WRITTEN PROBLEM:
Copy the rows verbatim from the line with "You are a computer-use agent. Viewport: 1429px" to the line with "Instruction: Click the browser", including both of those lines.

THE INPUT:

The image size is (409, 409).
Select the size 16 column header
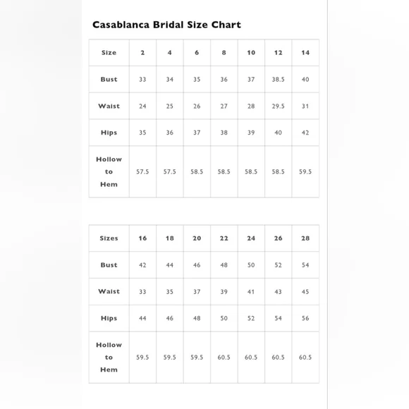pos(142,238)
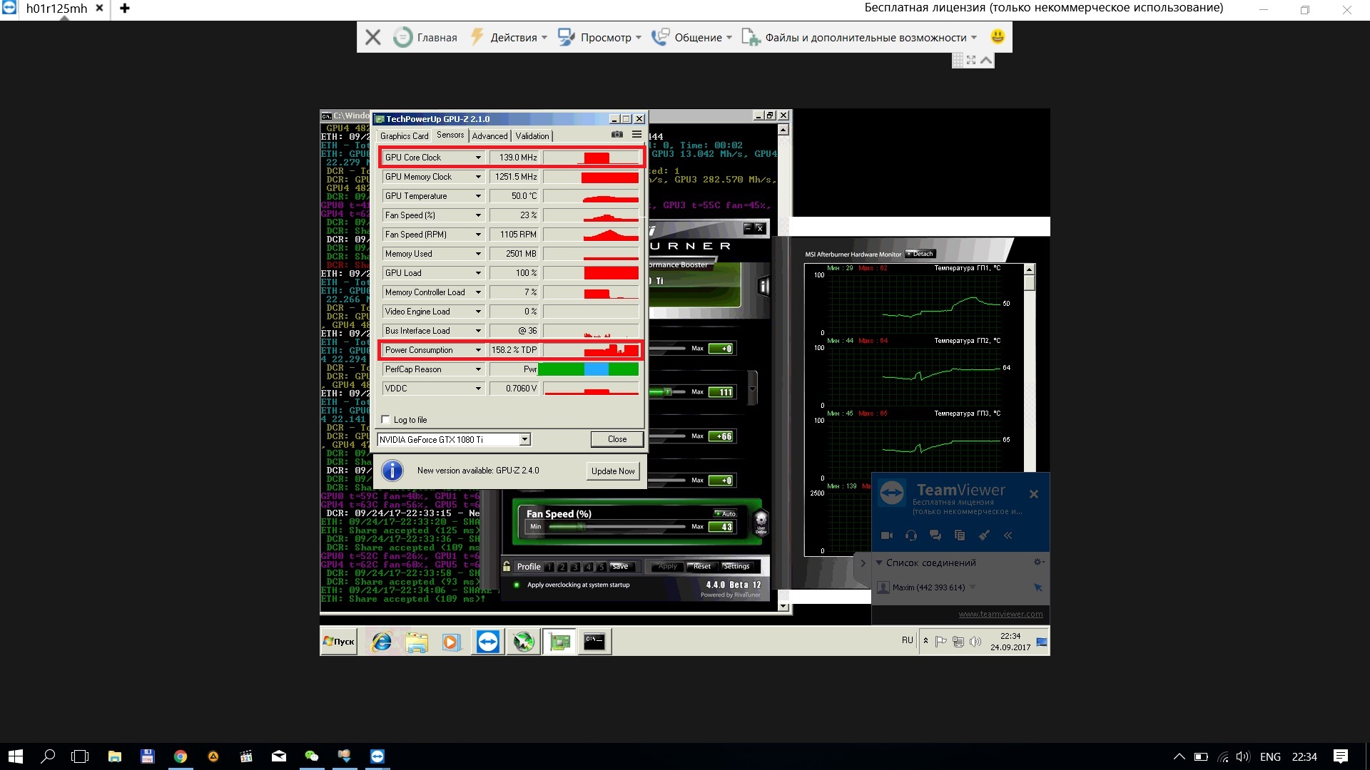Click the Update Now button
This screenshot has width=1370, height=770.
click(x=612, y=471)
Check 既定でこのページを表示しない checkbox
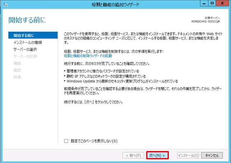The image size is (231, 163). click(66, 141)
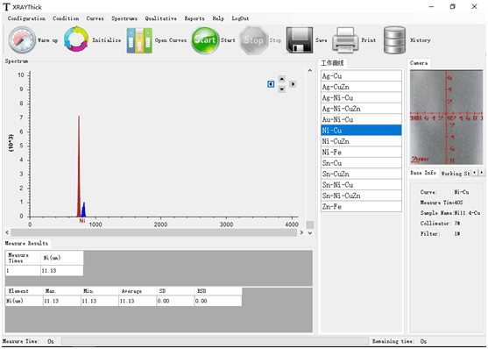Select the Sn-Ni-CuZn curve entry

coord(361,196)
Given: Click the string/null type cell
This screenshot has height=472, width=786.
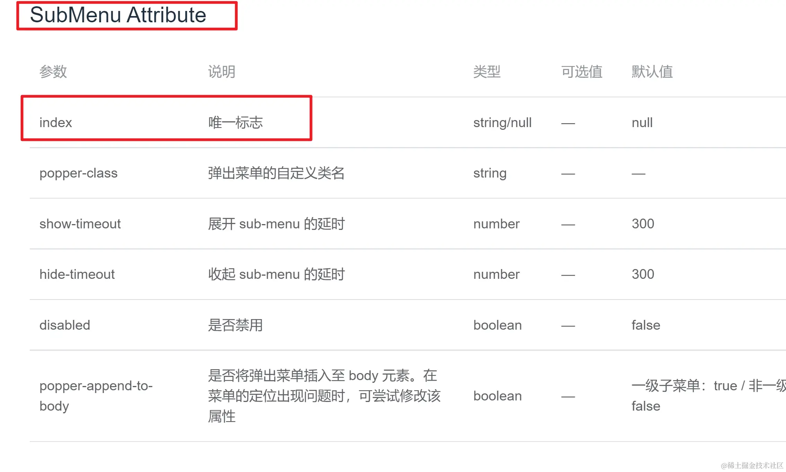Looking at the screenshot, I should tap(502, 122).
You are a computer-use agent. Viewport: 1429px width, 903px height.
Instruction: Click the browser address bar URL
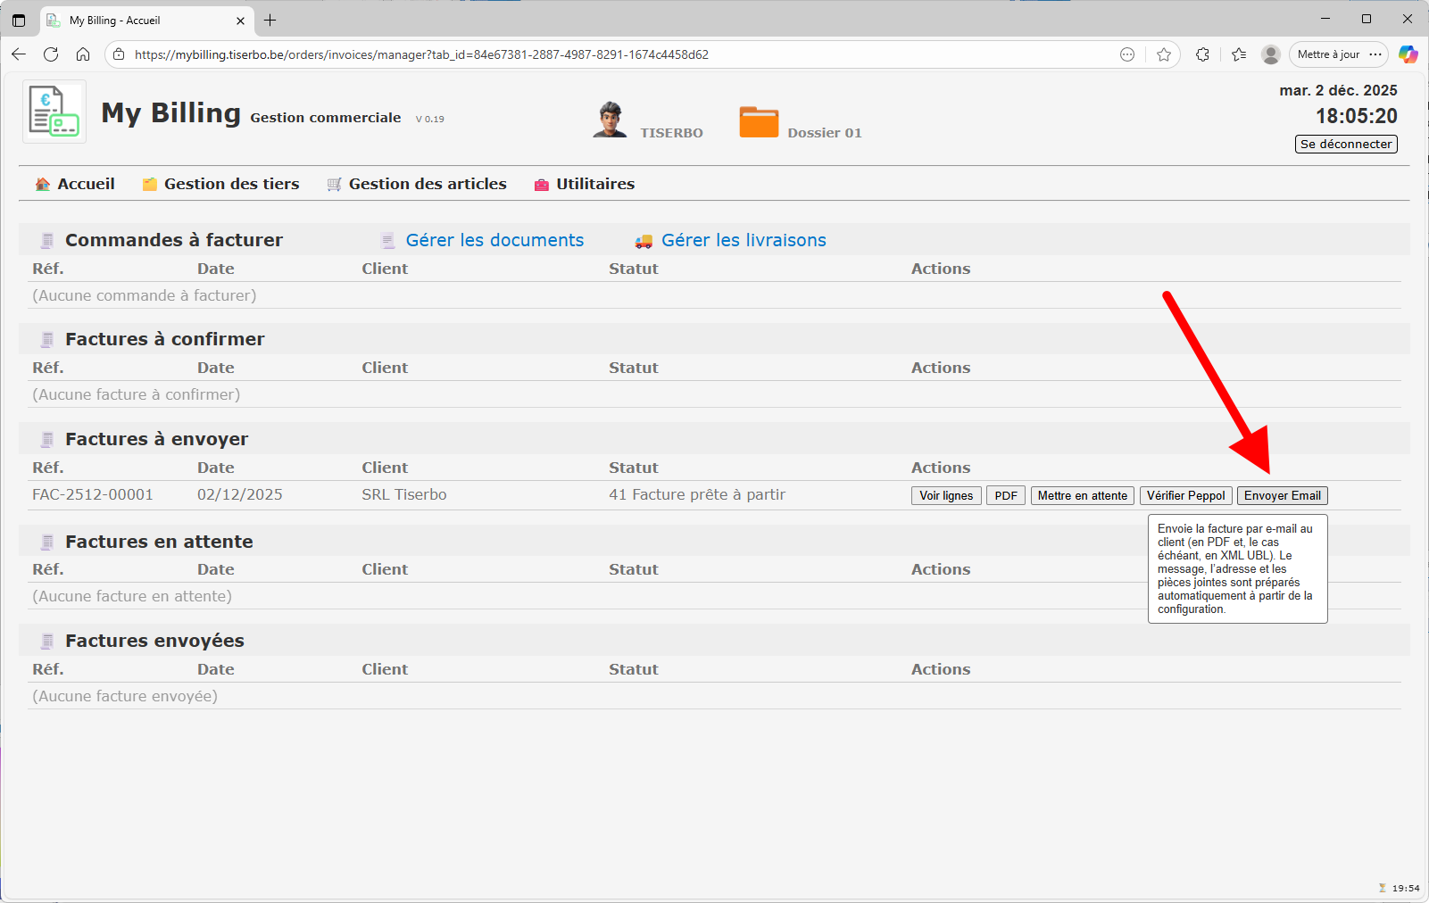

---

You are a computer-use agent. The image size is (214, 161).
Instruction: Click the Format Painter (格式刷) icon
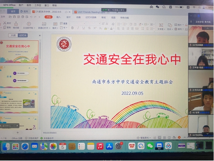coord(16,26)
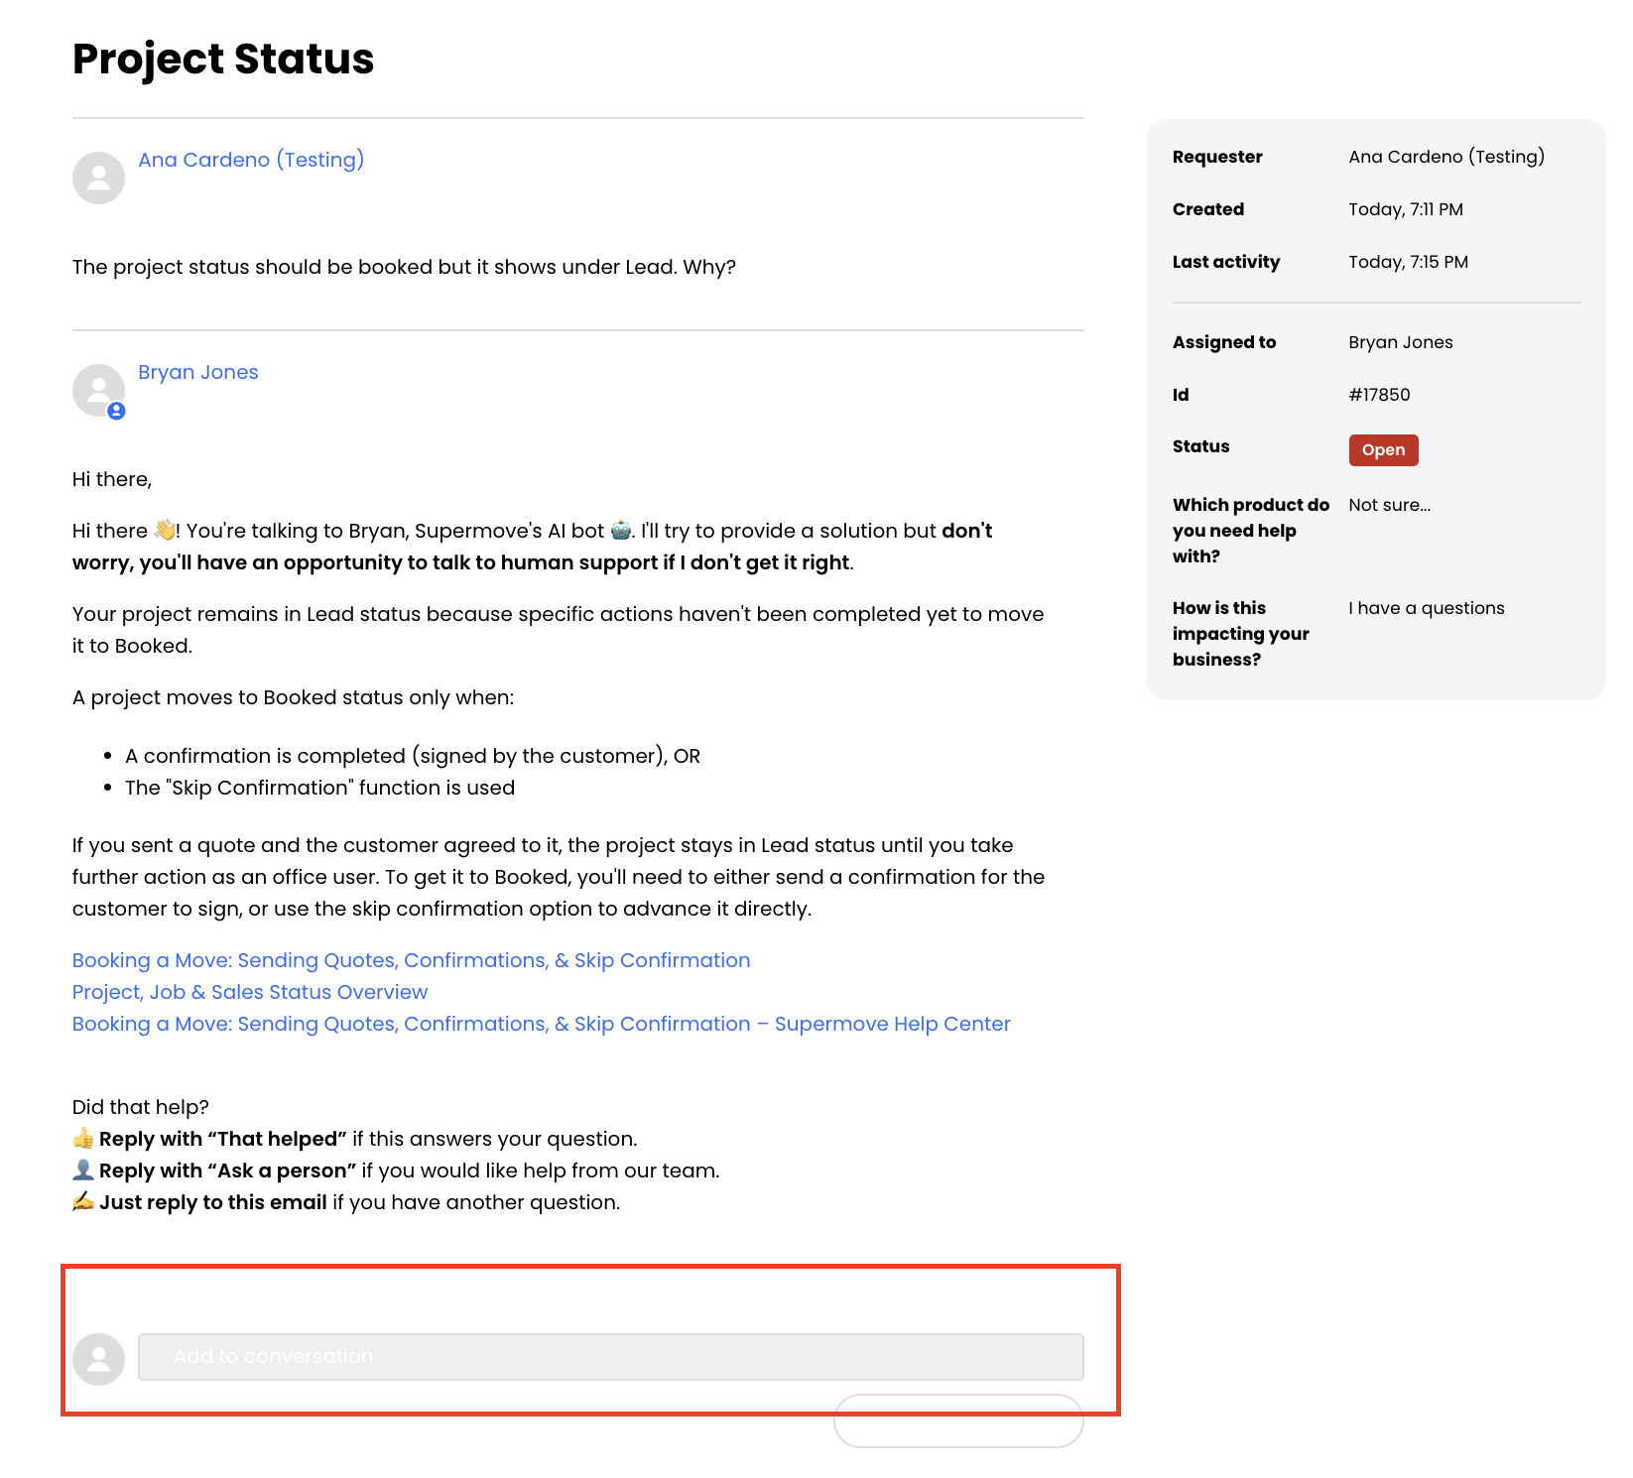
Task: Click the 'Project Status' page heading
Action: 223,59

FULL ANSWER:
You are a computer-use agent. Viewport: 1429px width, 903px height.
Instruction: Click the browser address bar URL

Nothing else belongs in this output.